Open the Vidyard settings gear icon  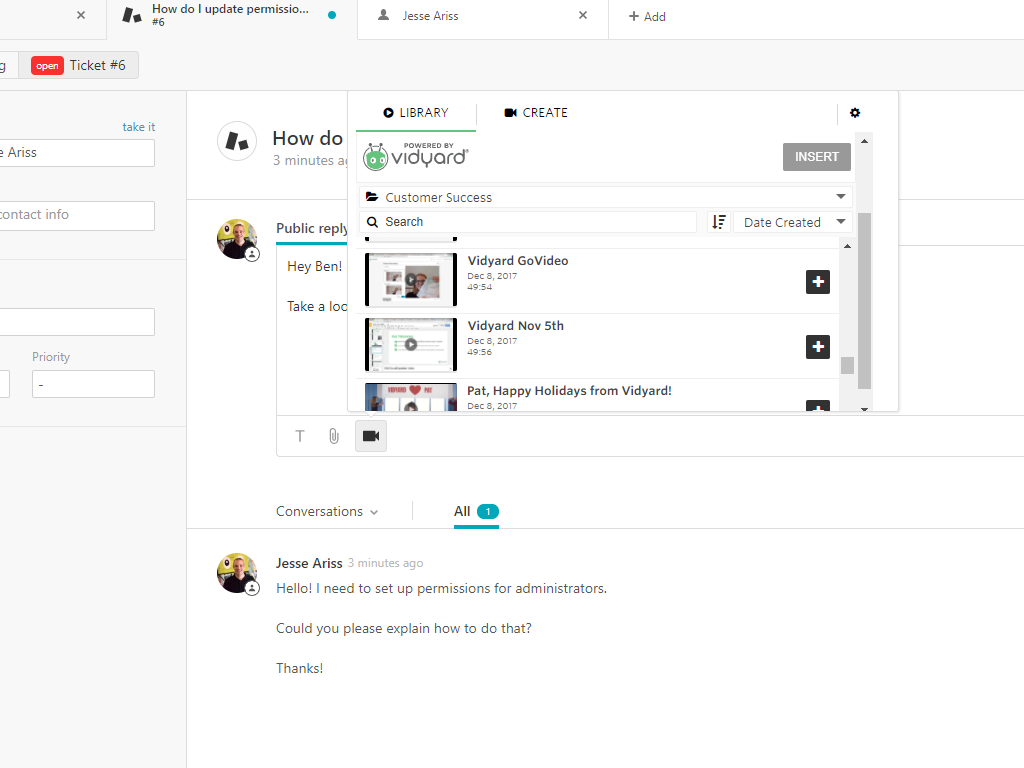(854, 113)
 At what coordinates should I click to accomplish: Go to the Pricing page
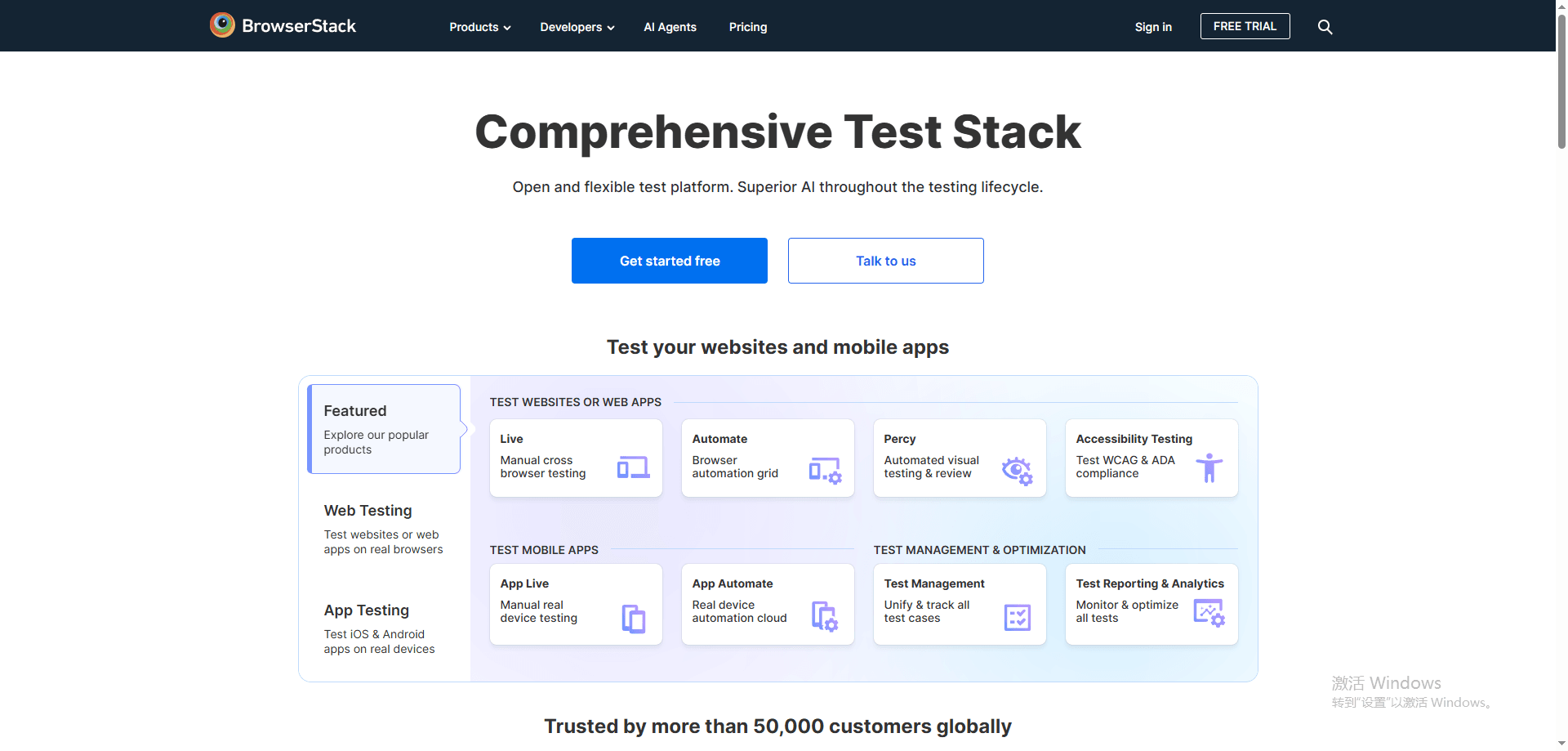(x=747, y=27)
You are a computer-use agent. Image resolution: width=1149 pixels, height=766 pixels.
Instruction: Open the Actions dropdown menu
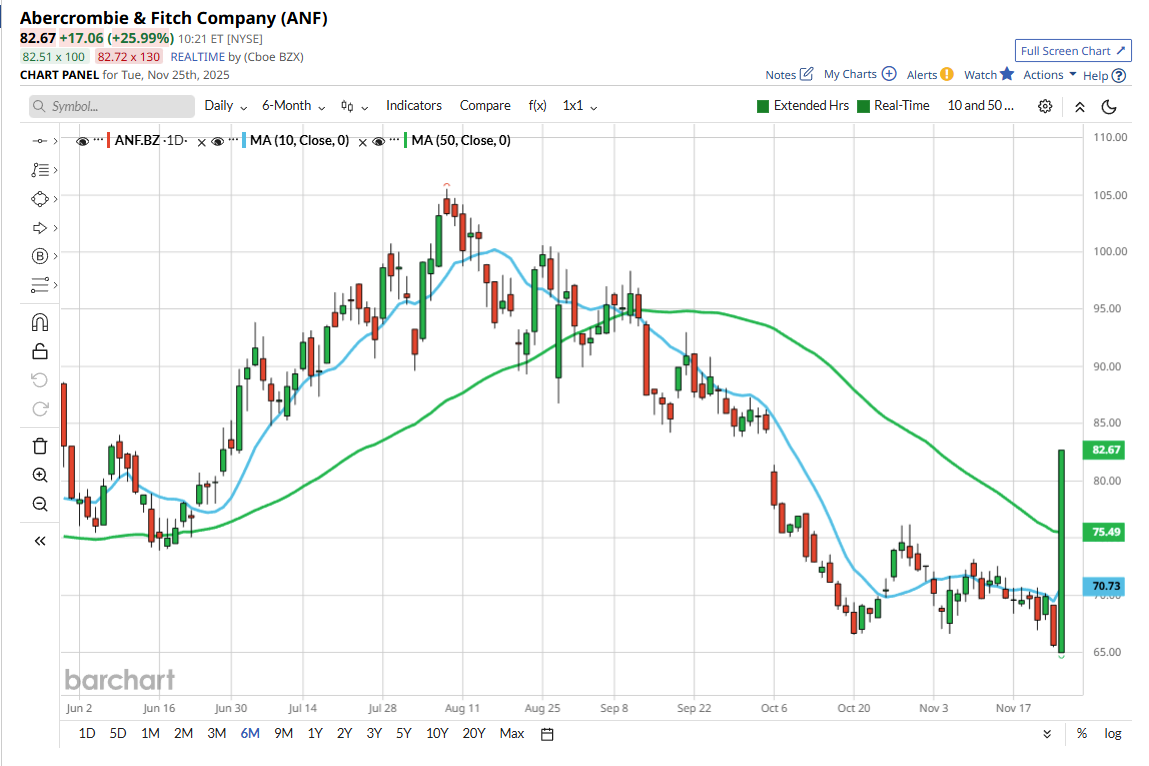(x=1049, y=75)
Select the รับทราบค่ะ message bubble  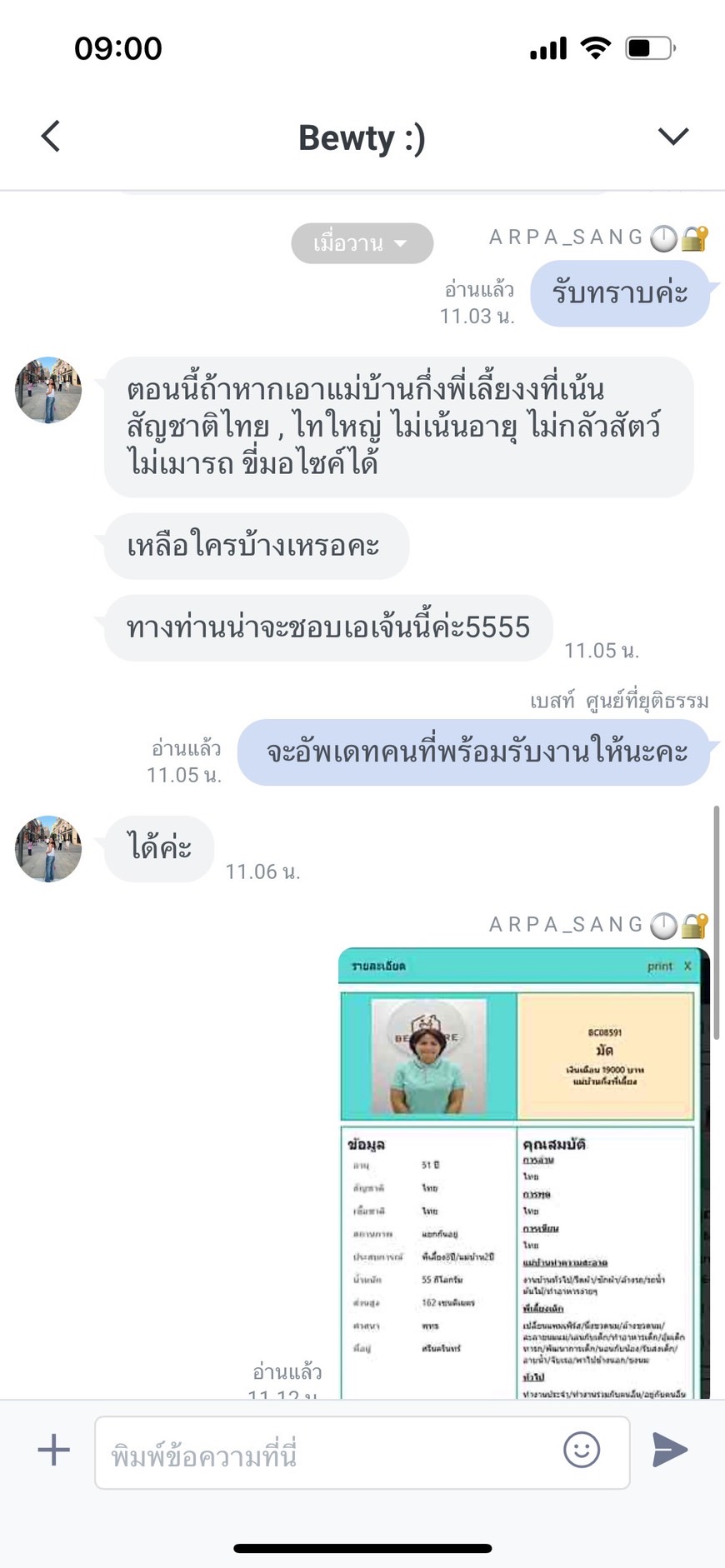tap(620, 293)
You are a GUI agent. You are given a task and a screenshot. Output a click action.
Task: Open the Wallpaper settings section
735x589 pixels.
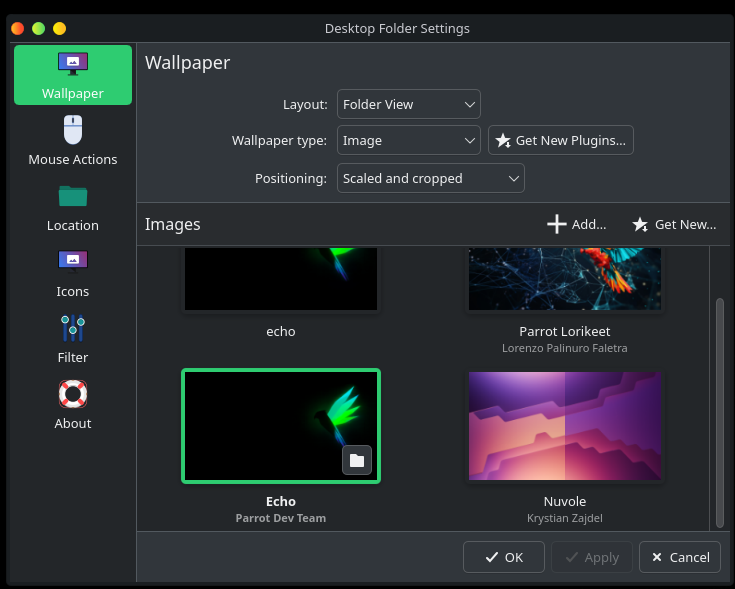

····················

__DIRECTIONS FOR THIS TASK__.
Exact reproduction is required. Output only the lines from the one with "You are a GUI" through the end of the listing above, both ends included, and no pictures.

__THE ANSWER__.
You are a GUI agent. You are given a task and a screenshot. Output a click action.
Task: Open the Wallpaper settings section
735x589 pixels.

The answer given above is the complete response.